Launch of the Sustainable Food Cities Network
12 October 2011
An event in Bristol today [12 October] sees the launch of a UK-wide Sustainable Food Cities Network which will help cities develop and promote healthy and sustainable food programmes. The Network will be crucial as these cities work to tackle a growing epidemic of diet-related ill-health and the negative economic and environmental impacts of the UK’s current food system. It will be supported by the Soil Association alongside a number of other national NGOs including Co-operatives UK, FareShare, Food Matters, Garden Organic, Plunkett Foundation, and Sustain.
The event, which is organised by the Soil Association in partnership with Cardiff University and Bristol City Council, will be bringing together representatives from 20 UK cities including Brighton and Hove, Bristol, Cardiff, Coventry, Leicester, Manchester, Plymouth and Sheffield.
One of the key discussions will be how to get policy-makers more committed to supporting healthy and sustainable food. The event will also look at how best to measure the positive social, economic and environmental impacts these programmes are having, both locally and globally.
What does a sustainable food city look like?
This will depend on the circumstances and opportunities in each city, but the overarching aim is to give as many people as possible the knowledge and skills to access affordable healthy and sustainable food in a way that tackles food poverty and diet-related ill-health; promotes local economic prosperity for farmers and food businesses; and minimises the negative environmental impacts of food in terms of climate change, biodiversity loss and waste.
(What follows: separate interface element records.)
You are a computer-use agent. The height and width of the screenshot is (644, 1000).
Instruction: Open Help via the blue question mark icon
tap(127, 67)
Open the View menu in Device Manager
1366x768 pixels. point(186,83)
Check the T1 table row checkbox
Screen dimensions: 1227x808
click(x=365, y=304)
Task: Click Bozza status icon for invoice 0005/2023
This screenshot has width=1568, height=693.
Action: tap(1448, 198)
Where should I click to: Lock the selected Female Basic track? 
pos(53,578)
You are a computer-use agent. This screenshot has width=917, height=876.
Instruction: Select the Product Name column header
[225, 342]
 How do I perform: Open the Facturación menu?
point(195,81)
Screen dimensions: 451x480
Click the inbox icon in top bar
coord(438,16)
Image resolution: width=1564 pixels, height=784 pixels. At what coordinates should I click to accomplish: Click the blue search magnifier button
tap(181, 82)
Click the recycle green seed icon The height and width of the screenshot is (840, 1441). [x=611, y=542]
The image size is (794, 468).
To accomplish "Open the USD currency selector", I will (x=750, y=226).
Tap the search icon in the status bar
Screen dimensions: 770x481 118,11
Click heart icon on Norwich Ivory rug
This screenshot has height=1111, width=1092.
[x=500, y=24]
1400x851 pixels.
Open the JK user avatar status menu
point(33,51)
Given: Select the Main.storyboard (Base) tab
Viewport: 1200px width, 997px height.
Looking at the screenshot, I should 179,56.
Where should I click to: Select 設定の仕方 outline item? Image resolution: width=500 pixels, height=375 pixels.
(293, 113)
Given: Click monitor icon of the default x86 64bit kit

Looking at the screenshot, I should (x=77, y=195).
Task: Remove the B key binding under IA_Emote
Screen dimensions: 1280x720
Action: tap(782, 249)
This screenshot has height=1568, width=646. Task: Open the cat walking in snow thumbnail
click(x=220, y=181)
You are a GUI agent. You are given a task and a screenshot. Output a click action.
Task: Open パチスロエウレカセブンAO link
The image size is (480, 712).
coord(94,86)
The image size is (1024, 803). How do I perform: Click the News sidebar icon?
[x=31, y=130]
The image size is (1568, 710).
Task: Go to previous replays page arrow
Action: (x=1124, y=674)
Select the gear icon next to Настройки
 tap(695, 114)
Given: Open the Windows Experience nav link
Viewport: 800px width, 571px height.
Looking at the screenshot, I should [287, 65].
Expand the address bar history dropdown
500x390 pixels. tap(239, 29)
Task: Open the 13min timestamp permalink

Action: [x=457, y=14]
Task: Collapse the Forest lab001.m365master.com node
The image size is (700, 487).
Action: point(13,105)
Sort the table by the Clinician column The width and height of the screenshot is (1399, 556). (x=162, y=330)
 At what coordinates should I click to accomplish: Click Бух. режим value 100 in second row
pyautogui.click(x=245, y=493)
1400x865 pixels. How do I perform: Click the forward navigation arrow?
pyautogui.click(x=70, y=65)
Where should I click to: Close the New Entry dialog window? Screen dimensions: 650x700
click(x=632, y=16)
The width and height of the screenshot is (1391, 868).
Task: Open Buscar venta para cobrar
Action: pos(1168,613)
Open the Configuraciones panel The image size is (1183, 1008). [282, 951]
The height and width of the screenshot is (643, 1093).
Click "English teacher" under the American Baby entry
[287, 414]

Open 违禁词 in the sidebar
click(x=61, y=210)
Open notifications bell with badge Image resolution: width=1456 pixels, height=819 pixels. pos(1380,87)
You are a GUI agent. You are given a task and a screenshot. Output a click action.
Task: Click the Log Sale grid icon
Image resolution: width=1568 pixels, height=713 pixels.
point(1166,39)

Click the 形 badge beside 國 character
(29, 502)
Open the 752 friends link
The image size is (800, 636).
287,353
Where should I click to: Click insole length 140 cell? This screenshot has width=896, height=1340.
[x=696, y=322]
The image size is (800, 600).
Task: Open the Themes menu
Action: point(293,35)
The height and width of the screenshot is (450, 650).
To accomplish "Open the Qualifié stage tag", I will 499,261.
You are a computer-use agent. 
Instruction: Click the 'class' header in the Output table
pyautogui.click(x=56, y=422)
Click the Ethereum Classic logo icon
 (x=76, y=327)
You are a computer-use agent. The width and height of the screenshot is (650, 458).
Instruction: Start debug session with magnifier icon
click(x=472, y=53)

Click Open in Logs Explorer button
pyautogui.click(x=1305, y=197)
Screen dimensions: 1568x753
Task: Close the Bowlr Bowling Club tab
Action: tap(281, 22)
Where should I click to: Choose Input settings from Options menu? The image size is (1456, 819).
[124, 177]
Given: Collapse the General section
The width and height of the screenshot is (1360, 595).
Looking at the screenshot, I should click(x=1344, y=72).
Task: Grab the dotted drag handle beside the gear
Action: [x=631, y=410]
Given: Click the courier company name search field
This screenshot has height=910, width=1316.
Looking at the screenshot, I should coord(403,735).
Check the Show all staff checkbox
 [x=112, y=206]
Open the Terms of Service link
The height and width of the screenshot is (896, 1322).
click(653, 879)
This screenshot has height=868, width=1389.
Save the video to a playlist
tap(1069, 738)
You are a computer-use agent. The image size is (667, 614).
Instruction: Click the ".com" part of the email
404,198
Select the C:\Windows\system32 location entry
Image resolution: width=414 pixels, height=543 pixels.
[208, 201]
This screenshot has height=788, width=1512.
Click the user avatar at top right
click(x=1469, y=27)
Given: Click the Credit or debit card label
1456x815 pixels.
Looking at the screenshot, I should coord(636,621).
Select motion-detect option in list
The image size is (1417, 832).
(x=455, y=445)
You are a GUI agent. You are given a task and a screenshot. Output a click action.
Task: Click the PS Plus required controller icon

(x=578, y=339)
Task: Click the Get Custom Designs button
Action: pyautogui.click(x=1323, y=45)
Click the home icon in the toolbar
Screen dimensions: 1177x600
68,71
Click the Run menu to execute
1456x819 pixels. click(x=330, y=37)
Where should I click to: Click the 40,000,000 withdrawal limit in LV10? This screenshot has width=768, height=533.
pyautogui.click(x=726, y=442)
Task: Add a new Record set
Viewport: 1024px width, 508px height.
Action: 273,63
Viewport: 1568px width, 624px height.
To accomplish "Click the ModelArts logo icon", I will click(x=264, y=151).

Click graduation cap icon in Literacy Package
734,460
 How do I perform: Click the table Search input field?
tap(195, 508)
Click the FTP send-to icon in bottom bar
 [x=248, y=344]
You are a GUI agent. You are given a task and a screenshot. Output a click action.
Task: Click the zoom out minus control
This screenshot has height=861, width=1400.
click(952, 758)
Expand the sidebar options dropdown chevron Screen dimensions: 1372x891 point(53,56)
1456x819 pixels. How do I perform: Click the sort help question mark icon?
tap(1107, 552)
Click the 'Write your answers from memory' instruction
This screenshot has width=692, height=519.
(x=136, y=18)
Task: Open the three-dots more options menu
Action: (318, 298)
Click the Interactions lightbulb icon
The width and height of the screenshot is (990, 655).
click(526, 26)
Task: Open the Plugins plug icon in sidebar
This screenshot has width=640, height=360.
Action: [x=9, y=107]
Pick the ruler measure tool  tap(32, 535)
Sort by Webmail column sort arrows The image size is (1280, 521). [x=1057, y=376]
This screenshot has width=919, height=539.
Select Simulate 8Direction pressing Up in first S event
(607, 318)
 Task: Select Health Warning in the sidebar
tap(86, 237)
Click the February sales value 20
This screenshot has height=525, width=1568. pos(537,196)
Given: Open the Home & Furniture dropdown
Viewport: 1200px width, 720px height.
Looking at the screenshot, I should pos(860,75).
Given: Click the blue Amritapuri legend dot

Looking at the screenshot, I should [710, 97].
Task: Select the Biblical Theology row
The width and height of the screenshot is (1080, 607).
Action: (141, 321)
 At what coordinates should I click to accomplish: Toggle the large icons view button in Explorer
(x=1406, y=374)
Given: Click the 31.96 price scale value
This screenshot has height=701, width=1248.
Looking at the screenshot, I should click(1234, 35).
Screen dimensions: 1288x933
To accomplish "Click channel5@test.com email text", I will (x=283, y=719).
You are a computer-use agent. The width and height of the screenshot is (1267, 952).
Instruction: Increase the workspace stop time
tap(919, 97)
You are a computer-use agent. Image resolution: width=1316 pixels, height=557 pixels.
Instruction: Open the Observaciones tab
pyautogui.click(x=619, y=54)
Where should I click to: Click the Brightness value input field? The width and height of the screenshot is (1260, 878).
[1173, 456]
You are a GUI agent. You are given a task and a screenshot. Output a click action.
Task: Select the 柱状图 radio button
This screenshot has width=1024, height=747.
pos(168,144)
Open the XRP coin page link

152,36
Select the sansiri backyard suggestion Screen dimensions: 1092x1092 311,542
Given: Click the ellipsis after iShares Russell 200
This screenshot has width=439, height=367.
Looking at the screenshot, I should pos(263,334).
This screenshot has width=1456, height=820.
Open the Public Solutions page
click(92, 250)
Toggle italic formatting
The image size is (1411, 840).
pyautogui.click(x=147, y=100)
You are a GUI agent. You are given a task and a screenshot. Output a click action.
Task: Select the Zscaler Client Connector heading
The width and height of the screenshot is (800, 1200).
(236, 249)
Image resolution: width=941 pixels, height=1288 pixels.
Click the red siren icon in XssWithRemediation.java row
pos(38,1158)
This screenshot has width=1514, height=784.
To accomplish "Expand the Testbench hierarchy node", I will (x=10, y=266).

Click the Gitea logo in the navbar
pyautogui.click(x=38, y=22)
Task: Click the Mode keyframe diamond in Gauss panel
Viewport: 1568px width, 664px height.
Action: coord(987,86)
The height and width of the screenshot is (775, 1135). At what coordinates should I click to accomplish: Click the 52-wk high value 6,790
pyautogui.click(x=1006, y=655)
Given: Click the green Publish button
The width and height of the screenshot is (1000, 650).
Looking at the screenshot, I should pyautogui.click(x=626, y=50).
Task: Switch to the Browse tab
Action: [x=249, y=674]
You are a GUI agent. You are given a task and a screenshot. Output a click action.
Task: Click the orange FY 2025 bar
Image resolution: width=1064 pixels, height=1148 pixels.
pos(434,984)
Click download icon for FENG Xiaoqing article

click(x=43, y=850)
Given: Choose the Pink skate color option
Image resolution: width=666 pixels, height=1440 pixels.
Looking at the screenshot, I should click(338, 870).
Tom Andrews, Soil Association Programmes Director, said:
“A number of pioneering cities have recognised the key role food can play in dealing with some of today’s most pressing problems – obesity and diabetes, food poverty and waste; climate change and biodiversity loss; clone towns and declining prosperity - and are making healthy and sustainable food a top priority in their efforts to help local communities. This event is about showcasing some of the amazing work being done in cities across the UK and hopefully inspiring others to embark on a similar journey.”
Professor Kevin Morgan, Chair of the Bristol Food Policy Council, said:
“Having lagged behind places such as North America and Europe, there are now UK cities leading the way in terms of the breadth and innovation of their food programmes. While the focus of these programmes varies depending on local circumstances and priorities, there are some common themes emerging - around the need to really engage and involve the public; on the power of truly collaborative cross-sector partnerships; and in recognising the fundamental link between health and sustainability.”
Dr Roberta Sonnino, from the School of City and Regional Planning at Cardiff University, said:
“There is a growing body of international evidence that integrated city-wide food programmes are a good way of delivering long term benefits to individuals and communities. Our challenge now is to find the best way to effectively measure the positive impact these programmes are having on society, on the economy and on the environment in the UK and to ensure local and national policy-makers are fully aware of just what can be achieved through food.”
Barbara Janke, leader of Bristol City Council, said:
“One of the unique features of Bristol is that it is a city in the heart of a food producing area. Access to wholesome and delicious locally sourced food in a thriving modern city is something we value highly. We have much-loved markets, first class independent traders, a big desire to grow-your-own and leading organisations such as the Soil Association based here. It is fitting therefore that Bristol hosts the first meeting of this network and I look forward to sharing our experience and learning from other cities across the country.”